Our study has a few limitations. First, the cross sectional nature of the analysis does not allow us to conclude a causal association between increasing use of drugs and decreasing percent BF. Secondly, our outcome for this analysis was percent BF based on BIA. BIA measures the electrical impedance of the body’s tissues, through properties of resistance and reactance, and indirectly estimates fat mass through equations derived from data for specific reference populations. Although BIA is quick and convenient for use in clinical settings, BIA data rely on several critical assumptions and can be affected by various external factors. In this study, we had a second measure of percent BF based on skinfold measurements and, as stated earlier, all results were similar between the two methods. While this was reassuring, neither of these methods are considered a gold standard and future studies are needed to validate these methods against a gold standard in this population.
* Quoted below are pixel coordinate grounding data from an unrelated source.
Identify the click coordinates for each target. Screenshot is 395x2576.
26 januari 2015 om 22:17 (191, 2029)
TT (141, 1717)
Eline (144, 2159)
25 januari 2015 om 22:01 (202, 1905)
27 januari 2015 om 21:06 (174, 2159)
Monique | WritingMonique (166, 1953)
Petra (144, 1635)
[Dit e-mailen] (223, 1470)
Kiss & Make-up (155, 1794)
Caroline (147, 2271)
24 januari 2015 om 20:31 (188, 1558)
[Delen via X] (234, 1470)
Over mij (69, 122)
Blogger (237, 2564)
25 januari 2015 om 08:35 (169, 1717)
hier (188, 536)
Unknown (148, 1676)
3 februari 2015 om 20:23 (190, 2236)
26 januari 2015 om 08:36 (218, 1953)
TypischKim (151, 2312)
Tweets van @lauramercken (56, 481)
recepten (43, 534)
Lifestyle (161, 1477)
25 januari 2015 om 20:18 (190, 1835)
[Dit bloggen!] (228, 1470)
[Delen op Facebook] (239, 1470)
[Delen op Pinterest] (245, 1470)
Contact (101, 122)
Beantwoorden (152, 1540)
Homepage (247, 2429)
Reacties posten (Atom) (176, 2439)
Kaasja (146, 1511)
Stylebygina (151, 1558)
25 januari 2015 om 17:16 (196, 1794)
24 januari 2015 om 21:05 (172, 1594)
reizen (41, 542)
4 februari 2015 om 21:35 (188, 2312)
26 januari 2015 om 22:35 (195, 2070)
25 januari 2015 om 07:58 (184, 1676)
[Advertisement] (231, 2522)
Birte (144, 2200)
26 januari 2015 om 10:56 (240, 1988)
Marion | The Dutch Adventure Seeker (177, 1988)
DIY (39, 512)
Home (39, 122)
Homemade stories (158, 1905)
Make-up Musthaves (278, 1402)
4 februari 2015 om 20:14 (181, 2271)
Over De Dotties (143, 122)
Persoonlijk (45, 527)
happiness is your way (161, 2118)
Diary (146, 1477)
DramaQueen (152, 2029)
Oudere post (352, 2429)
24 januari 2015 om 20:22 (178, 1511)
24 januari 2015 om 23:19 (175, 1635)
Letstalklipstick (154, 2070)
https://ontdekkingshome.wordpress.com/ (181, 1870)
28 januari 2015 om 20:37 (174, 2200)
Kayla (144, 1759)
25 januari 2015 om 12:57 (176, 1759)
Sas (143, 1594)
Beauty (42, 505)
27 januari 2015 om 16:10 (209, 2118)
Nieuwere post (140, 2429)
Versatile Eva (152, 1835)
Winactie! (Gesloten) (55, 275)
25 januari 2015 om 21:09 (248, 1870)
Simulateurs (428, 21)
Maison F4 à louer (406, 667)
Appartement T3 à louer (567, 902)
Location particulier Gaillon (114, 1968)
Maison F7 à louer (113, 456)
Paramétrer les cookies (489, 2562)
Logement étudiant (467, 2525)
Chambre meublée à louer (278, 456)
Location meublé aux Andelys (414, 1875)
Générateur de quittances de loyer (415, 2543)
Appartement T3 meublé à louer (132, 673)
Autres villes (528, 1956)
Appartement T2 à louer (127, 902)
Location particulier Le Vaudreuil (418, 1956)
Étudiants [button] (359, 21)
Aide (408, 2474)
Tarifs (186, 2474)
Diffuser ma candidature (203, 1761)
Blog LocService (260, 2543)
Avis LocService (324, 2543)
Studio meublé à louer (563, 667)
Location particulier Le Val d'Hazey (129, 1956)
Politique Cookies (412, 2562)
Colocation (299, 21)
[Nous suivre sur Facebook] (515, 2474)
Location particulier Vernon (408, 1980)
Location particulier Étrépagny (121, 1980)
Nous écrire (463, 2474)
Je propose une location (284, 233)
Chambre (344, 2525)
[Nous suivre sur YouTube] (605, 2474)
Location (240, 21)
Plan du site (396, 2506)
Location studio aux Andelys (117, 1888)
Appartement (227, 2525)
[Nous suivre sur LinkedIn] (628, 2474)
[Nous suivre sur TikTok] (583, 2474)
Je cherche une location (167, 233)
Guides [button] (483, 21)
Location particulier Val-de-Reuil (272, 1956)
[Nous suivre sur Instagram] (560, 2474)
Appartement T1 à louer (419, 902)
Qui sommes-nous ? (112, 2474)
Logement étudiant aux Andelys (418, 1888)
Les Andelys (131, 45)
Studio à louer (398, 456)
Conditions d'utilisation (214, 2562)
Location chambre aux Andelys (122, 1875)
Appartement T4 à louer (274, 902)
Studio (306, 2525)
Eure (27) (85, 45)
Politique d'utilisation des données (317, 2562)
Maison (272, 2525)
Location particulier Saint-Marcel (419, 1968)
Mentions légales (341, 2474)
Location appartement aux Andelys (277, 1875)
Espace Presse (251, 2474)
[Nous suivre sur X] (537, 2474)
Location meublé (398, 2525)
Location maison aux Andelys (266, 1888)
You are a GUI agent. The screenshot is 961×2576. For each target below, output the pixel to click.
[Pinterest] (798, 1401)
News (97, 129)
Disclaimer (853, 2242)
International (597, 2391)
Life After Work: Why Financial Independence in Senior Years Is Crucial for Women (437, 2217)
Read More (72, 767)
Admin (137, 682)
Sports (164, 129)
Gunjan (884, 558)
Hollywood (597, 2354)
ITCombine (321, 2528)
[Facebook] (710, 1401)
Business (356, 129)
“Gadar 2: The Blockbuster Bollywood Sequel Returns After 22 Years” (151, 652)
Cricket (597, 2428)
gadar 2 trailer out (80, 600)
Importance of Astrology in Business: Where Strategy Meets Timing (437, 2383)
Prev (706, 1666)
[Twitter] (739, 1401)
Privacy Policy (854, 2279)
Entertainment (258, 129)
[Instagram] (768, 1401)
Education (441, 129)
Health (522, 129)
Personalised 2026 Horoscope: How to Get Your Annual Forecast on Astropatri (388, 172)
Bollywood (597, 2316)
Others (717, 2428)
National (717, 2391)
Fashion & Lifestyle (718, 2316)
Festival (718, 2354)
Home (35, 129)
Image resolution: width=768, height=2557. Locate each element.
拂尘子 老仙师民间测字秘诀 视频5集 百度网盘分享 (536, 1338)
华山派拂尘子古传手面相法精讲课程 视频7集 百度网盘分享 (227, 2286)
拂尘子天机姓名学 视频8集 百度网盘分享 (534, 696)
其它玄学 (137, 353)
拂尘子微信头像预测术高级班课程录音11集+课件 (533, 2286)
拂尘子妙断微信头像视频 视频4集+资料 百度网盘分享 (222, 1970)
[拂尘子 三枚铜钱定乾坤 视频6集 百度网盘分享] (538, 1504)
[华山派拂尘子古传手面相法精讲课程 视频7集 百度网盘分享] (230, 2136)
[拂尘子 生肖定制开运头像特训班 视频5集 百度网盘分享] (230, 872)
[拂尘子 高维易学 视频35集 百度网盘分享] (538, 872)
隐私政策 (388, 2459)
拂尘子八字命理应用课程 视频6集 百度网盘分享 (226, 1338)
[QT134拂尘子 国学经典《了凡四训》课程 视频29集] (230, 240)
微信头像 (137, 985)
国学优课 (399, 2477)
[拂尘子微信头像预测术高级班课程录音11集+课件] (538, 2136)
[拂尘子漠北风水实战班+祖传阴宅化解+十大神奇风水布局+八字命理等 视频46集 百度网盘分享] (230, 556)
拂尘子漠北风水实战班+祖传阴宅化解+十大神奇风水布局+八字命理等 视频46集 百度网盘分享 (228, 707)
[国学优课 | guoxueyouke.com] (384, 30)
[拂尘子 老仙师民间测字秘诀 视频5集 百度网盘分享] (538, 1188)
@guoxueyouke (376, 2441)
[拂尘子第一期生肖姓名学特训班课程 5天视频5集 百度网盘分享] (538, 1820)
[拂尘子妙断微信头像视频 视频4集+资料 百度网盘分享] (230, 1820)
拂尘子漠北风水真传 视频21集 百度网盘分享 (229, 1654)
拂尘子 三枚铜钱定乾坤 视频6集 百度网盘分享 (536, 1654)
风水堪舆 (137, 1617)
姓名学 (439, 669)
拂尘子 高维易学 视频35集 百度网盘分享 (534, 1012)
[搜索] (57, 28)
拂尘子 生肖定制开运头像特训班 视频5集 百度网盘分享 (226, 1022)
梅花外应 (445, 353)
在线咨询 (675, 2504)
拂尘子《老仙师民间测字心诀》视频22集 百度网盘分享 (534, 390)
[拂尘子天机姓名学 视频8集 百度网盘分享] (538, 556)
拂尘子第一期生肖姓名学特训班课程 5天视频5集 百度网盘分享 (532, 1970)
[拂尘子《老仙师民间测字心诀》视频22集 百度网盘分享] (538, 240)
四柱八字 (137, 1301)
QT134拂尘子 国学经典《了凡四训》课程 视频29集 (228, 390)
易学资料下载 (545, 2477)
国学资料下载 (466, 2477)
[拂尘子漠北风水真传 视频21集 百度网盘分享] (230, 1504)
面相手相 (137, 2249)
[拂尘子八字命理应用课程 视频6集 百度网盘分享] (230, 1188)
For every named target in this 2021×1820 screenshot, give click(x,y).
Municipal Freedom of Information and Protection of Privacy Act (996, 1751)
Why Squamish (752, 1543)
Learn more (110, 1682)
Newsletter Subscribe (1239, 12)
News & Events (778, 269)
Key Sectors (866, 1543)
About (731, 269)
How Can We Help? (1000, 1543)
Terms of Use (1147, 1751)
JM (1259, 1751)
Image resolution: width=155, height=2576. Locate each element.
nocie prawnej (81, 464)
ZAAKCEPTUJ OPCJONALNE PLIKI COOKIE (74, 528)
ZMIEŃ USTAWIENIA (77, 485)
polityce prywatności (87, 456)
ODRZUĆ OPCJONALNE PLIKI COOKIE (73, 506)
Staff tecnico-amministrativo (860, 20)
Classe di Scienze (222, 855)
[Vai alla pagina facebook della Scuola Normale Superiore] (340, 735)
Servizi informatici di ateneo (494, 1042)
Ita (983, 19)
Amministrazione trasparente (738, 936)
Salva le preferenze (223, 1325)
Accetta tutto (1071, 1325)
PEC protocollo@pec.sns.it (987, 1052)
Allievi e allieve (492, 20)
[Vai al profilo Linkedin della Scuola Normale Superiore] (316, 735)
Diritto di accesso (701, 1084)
In addition, while we were able to eliminate potential confounding by several health status and lifestyle variables using the measures that we had, there may be remaining confounding by other behavior patterns unmeasured in our study that might explain the relationships we found.

In summary, the clinical implications of our findings are variable. Our results suggest that heavy injection drug users have a lower percent BF than non-drug users, but that the differences in percent BF were predominantly due to higher fat free mass, rather than lower fat mass. These results highlight the fact that differences in BMI, weight and body composition are not always straightforward and accounting for underlying nutritional status and relative differences in fat and FFM is critical when interpreting results. In our population, the average percent BF for most of the population did not fall into a range low enough to suggest increased risk for medical morbidity and a higher FFM may even suggest a more positive nutritional profile. However, as stated earlier, these results would have a different interpretation in populations of drug users living in resource-limited countries, where underlying health and nutritional status differ greatly from the U.S. population. In these populations, small differences in percent BF among drug users will make a much larger impact on health status and the underlying relative changes in fat and FFM may not be the same as what we found in our study. More studies are needed to determine the behavioral and lifestyle differences that are driving these results.


This work was supported by the National Institutes of Health (NIH), NIDA grants P30DA013868 and R01DA11598; and the General Clinical Research Center funded by the National Center for Research Resources of the NIH under grant M01-RR00054



The authors report no conflicts of interest. The authors alone are responsible for the content and writing of the paper.